[start TEXT SECTION]
This repo contains the codebase for our EMNLP 2022 paper CPL: Counterfactual Prompt Learning for Vision and Language Models

Prompt tuning is a new few-shot transfer learning technique that only tunes the learnable prompt for pre-trained vision and language models such as CLIP. However, existing prompt tuning methods tend to learn spurious or entangled representations, which leads to poor generalization to unseen concepts. Towards non-spurious and efficient prompt learning from limited examples, this paper presents a novel Counterfactual Prompt Learning (CPL) method for vision and language models, which simultaneously employs counterfactual generation and contrastive learning in a joint optimization framework. Particularly, CPL constructs counterfactual by identifying minimal non-spurious feature change between semantically-similar positive and negative samples that causes concept change and learns more generalizable prompt representation from both factual and counterfactual examples via contrastive learning. Extensive experiments demonstrate that CPL can obtain superior few-shot performance on different vision and language tasks than previous prompt tuning methods on CLIP. On image classification, we achieve a 3.55% average relative improvement on unseen classes across seven datasets; on image-text retrieval and visual question answering, we gain up to 4.09% and 25.08% relative improvements across three few-shot scenarios on unseen test sets.

How to Install

This code is built heavily on top of the toolbox Dassl.pytorch, so you need to install the dassl environment first. To install the toolbox, you need to follow the instructions described in the original codebase here to install dassl as well as PyTorch. The engine is updated to be adapted to this work. So you also need to clone Dassl.pytorch from this repo.

Dataset preparation

  • Follow DATASETS.md and download the datasets used.
  • Follow instructions in the dataset_processing repo to preprocess the datasets.
  • The off-the-shelf prompts of VQAv2 that can be used for customized purpose are available at prompt

Dependencies

You'll need a working Python environment to run the code. The code is based on python 3.6 and pytorch 1.6. The recommended way to set up your environment is through the Anaconda Python distribution which provides the conda package manager.
[end TEXT SECTION]
[start RAW DATA]
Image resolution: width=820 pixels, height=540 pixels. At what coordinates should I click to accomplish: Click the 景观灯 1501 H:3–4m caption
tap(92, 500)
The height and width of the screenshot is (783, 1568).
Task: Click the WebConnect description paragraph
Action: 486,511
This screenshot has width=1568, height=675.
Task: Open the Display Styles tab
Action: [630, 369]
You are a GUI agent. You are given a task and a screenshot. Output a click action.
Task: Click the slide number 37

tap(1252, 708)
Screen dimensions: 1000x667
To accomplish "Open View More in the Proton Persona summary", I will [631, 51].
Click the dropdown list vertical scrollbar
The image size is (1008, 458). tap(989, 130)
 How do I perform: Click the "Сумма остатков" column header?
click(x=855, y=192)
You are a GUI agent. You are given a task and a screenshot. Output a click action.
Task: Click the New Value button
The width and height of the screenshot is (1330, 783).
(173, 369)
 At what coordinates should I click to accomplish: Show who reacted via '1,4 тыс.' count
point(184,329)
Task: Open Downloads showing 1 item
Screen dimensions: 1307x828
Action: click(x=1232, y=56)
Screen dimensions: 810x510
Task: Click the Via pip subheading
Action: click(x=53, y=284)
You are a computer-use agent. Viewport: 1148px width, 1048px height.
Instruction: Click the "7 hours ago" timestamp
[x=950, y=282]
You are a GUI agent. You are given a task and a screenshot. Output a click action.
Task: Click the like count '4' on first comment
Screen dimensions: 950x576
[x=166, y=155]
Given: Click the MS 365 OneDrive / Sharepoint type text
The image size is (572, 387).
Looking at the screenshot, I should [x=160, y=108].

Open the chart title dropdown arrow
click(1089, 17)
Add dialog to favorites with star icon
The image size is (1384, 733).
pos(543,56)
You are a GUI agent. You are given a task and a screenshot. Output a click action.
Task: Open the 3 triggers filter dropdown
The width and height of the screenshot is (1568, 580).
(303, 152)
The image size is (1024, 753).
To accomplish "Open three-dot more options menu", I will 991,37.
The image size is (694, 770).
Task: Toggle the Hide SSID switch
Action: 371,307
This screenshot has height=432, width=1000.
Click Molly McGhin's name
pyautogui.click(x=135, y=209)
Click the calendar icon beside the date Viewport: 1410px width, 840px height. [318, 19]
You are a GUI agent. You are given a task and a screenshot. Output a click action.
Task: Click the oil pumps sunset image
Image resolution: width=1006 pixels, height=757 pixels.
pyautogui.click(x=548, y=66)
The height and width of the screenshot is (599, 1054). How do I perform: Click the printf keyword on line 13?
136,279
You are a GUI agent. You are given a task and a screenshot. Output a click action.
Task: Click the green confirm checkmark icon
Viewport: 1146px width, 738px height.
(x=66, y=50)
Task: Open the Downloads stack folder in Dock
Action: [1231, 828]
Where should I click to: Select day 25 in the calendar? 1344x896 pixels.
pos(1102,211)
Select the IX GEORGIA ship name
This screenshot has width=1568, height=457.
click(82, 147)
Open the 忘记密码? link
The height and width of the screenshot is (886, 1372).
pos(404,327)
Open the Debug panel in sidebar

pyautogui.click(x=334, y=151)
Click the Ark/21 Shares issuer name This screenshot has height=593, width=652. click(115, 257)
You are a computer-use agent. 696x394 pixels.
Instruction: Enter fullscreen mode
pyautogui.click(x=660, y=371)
[end RAW DATA]
DIRECTIVE A >> Revise the records from their start through the line containing "Action: [630, 369]", replacing "caption" with "label" and leaving everything else unchanged.
DIRECTIVE B >> Continue the text on the CPL codebase from where it stops.

FINAL ANSWER A >>
Image resolution: width=820 pixels, height=540 pixels. At what coordinates should I click to accomplish: Click the 景观灯 1501 H:3–4m label
tap(92, 500)
The height and width of the screenshot is (783, 1568).
Task: Click the WebConnect description paragraph
Action: 486,511
This screenshot has width=1568, height=675.
Task: Open the Display Styles tab
Action: [630, 369]

FINAL ANSWER B >>
The required dependencies are specified in the file requirements.txt.

Run the following command in the repository folder (where requirements.txt is located) to create a separate environment and install all required dependencies in it:

conda create -n env_name python=3.6   # create new environment
source activate env_name
pip install -r requirements.txt

Reproducing the results

Before running any code you must activate the conda environment:

source activate env_name

or, if you're on Windows:

activate env_name

This will enable the environment for your current terminal session.

Running arguments:

You can lauch corresponding experiments by passing the given arguments

cd CPL
python train.py 

for baseline method; Or

cd CPL
python train_cf.py 

for CPL method.

Avaliable arguments are:

Parameter Description
--root ${DATA} \ Your dataset location
--seed ${SEED} \ Random seeds
--trainer ${TRAINER} \ CoCoOpcf/CoCoOp/zsclip
--dataset-config-file configs/datasets/${DATASET}.yaml \ Dataset onfig location
--config-file configs/trainers/${TRAINER}/${CFG}.yaml \ Trainers config location
--output-dir ${DIR} \ output directory location
DATASET.NUM_SHOTS ${SHOTS} \ # shots for classification/ 0.5 1 3 5 for ITR and VQA
DATASET.SUBSAMPLE_CLASSES fewshot 'fewshot' for ITR and VQA/ number e.g. 4 8 16 for classifcation

Examples are for baseline:

cd CPL
# TRAINER=ZeroshotCLIP
TRAINER=CoCoOp
python train.py \
    --root /path/to/datasets \
    --seed 1 \
    --trainer ${TRAINER} \
    --dataset-config-file configs/datasets/mscoco.yaml \
    --config-file configs/trainers/${TRAINER}/vit_b16_c4_ep10_batch1_ctxv1.yaml \
    --output-dir output \
    DATASET.NUM_SHOTS 1 \
    DATASET.SUBSAMPLE_CLASSES fewshot

for cpl:

cd CPL
python train_cf.py \
    --root /path/to/datasets \
    --seed 1 \
    --trainer CoCoOpcf \
    --dataset-config-file configs/datasets/mscoco.yaml \
    --config-file configs/trainers/CoCoOpcf/vit_b16_c4_ep10_batch1_ctxv1.yaml \
    --output-dir output \
    DATASET.NUM_SHOTS 1 \
    DATASET.SUBSAMPLE_CLASSES fewshot

Or you can use bash

cd scripts
sh cocoop/main_cpl.sh $dataset 

for methods.

The averaged results of ours vs. cocoop on image classification: 88.10 vs. 86.31 (seen), 85.54 vs. 82.68 (unseen). On ITR: 73.85 vs. 71.99 (3%). On VQA: 36.32 vs. 30.18 (3%).

Code structure

Main/
├── Dassl.pytorch
│   ├── Dassl
│   │   ├── engine (modified trainer and dataset loader for CPL)
│   │   │   ├── ...
│   │   ├── evaluation (modified evaluator for ITR and VQA)
│   │   │   ├── ...
│   │   ├── metrics (mesaured metrics)
│   │   │   ├── ...
│   │   ├── ...
│   ├── ...
├── datasets (datatset processing files, added flickr8k, 30k, mscoco, and vqav2)
│   │   ├── flickr8k.py 
│   │   ├── flickr30k.py
│   │   ├── mscoco.py
│   │   ├── vqav2.py
├── trainers
│   ├── cocoop.py (original CoCoOp)
│   ├── cocoopcf.py (CPL)
│   ├── zsclip.py (zeroshot CLIP)
├── prompt (T5 generated prompts for VQAv2)
├── train_cf.py (main training file for CPL)
├── train.py (main training file for CoCoOp)
├──  ...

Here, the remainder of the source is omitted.